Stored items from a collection
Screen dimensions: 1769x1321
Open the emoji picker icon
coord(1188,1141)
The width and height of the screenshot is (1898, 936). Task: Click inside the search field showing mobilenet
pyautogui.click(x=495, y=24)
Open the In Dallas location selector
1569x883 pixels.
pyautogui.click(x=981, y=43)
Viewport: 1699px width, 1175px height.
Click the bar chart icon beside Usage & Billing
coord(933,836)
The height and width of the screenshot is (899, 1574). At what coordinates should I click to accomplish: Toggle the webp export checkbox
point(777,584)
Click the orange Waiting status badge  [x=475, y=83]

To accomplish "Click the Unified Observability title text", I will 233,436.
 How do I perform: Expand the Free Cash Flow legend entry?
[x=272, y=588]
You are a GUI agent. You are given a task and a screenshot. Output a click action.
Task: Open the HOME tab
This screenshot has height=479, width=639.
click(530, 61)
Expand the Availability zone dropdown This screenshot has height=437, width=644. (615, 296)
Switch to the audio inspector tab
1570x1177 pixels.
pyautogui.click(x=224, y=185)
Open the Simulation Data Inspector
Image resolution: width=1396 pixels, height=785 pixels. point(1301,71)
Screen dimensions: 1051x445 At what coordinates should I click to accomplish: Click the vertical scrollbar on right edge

> **What is being asked**
Line count for the string "dimensions": work it out from the records above and reply with the number alone.

> **Task output**
2